start

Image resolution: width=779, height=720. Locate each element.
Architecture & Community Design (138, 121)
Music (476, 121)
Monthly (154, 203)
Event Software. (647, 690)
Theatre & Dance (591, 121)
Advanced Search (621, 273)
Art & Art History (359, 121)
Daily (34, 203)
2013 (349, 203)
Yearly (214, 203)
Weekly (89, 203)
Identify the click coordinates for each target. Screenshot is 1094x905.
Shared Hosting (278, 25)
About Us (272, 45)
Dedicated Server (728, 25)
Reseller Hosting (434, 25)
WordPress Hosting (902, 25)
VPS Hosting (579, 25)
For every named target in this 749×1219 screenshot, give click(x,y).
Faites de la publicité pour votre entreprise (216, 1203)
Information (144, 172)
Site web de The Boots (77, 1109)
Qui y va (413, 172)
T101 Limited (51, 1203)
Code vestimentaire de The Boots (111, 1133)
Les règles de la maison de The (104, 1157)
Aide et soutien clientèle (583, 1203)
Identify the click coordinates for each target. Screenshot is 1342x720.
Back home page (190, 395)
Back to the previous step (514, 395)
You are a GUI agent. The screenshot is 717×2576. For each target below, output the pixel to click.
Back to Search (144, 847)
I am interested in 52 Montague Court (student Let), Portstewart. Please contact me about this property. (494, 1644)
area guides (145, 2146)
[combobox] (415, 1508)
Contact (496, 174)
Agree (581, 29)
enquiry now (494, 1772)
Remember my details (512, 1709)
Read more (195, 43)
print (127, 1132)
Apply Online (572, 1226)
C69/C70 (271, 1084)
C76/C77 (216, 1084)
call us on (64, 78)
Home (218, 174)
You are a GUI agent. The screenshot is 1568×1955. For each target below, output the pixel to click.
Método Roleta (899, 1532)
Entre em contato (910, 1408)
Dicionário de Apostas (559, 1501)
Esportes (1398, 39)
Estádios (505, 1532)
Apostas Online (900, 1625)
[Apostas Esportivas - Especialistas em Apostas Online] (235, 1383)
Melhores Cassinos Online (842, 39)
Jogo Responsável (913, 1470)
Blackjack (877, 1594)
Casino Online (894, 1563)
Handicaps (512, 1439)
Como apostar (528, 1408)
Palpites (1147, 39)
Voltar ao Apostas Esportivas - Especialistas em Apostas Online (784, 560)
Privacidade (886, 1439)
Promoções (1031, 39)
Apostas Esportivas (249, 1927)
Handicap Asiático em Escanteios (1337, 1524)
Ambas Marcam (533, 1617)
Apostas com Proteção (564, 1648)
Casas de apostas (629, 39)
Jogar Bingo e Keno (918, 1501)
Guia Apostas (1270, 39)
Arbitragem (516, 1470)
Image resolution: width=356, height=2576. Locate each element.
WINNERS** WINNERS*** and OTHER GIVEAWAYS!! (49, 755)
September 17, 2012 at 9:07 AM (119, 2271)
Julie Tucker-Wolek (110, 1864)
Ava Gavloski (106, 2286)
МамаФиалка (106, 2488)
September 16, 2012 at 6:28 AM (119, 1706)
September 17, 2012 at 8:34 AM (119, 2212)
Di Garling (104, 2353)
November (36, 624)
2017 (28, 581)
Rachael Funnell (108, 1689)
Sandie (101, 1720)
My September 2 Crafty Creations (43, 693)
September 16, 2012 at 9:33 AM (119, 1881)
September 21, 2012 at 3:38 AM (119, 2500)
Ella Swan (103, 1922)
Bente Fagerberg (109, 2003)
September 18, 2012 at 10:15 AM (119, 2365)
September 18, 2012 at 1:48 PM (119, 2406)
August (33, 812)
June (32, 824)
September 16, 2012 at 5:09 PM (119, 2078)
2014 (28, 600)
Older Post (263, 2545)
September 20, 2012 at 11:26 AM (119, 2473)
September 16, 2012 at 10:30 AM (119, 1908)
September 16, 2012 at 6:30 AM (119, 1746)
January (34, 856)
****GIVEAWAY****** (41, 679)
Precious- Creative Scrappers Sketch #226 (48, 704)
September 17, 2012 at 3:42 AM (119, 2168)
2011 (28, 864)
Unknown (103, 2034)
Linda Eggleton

end

* **Objective**:
Rewrite all of the records above, replacing every occurrence of "September" with "Sept." and leaving everything else unchanged.

* **Result**:
Image resolution: width=779, height=720. Locate each element.
Architecture & Community Design (138, 121)
Music (476, 121)
Monthly (154, 203)
Event Software. (647, 690)
Theatre & Dance (591, 121)
Advanced Search (621, 273)
Art & Art History (359, 121)
Daily (34, 203)
2013 (349, 203)
Yearly (214, 203)
Weekly (89, 203)
Identify the click coordinates for each target. Screenshot is 1094x905.
Shared Hosting (278, 25)
About Us (272, 45)
Dedicated Server (728, 25)
Reseller Hosting (434, 25)
WordPress Hosting (902, 25)
VPS Hosting (579, 25)
For every named target in this 749×1219 screenshot, give click(x,y).
Faites de la publicité pour votre entreprise (216, 1203)
Information (144, 172)
Site web de The Boots (77, 1109)
Qui y va (413, 172)
T101 Limited (51, 1203)
Code vestimentaire de The Boots (111, 1133)
Les règles de la maison de The (104, 1157)
Aide et soutien clientèle (583, 1203)
Identify the click coordinates for each target. Screenshot is 1342x720.
Back home page (190, 395)
Back to the previous step (514, 395)
You are a GUI agent. The screenshot is 717×2576. For each target below, output the pixel to click.
Back to Search (144, 847)
I am interested in 52 Montague Court (student Let), Portstewart. Please contact me about this property. (494, 1644)
area guides (145, 2146)
[combobox] (415, 1508)
Contact (496, 174)
Agree (581, 29)
enquiry now (494, 1772)
Remember my details (512, 1709)
Read more (195, 43)
print (127, 1132)
Apply Online (572, 1226)
C69/C70 (271, 1084)
C76/C77 (216, 1084)
call us on (64, 78)
Home (218, 174)
You are a GUI agent. The screenshot is 1568×1955. For each target below, output the pixel to click.
Método Roleta (899, 1532)
Entre em contato (910, 1408)
Dicionário de Apostas (559, 1501)
Esportes (1398, 39)
Estádios (505, 1532)
Apostas Online (900, 1625)
[Apostas Esportivas - Especialistas em Apostas Online] (235, 1383)
Melhores Cassinos Online (842, 39)
Jogo Responsável (913, 1470)
Blackjack (877, 1594)
Casino Online (894, 1563)
Handicaps (512, 1439)
Como apostar (528, 1408)
Palpites (1147, 39)
Voltar ao Apostas Esportivas - Especialistas em Apostas Online (784, 560)
Privacidade (886, 1439)
Promoções (1031, 39)
Apostas Esportivas (249, 1927)
Handicap Asiático em Escanteios (1337, 1524)
Ambas Marcam (533, 1617)
Apostas com Proteção (564, 1648)
Casas de apostas (629, 39)
Jogar Bingo e Keno (918, 1501)
Guia Apostas (1270, 39)
Arbitragem (516, 1470)
Image resolution: width=356, height=2576. Locate each element.
WINNERS** WINNERS*** and OTHER GIVEAWAYS!! (49, 755)
Sept. 17, 2012 at 9:07 AM (119, 2271)
Julie Tucker-Wolek (110, 1864)
Ava Gavloski (106, 2286)
МамаФиалка (106, 2488)
Sept. 16, 2012 at 6:28 AM (119, 1706)
Sept. 17, 2012 at 8:34 AM (119, 2212)
Di Garling (104, 2353)
November (36, 624)
2017 (28, 581)
Rachael Funnell (108, 1689)
Sandie (101, 1720)
My Sept. 2 Crafty Creations (43, 693)
Sept. 16, 2012 at 9:33 AM (119, 1881)
Sept. 21, 2012 at 3:38 AM (119, 2500)
Ella Swan (103, 1922)
Bente Fagerberg (109, 2003)
Sept. 18, 2012 at 10:15 AM (119, 2365)
Sept. 18, 2012 at 1:48 PM (119, 2406)
August (33, 812)
June (32, 824)
Sept. 16, 2012 at 5:09 PM (119, 2078)
2014 (28, 600)
Older Post (263, 2545)
Sept. 20, 2012 at 11:26 AM (119, 2473)
Sept. 16, 2012 at 10:30 AM (119, 1908)
Sept. 16, 2012 at 6:30 AM (119, 1746)
January (34, 856)
****GIVEAWAY****** (41, 679)
Precious- Creative Scrappers Sketch #226 (48, 704)
Sept. 17, 2012 at 3:42 AM (119, 2168)
2011 (28, 864)
Unknown (103, 2034)
Linda Eggleton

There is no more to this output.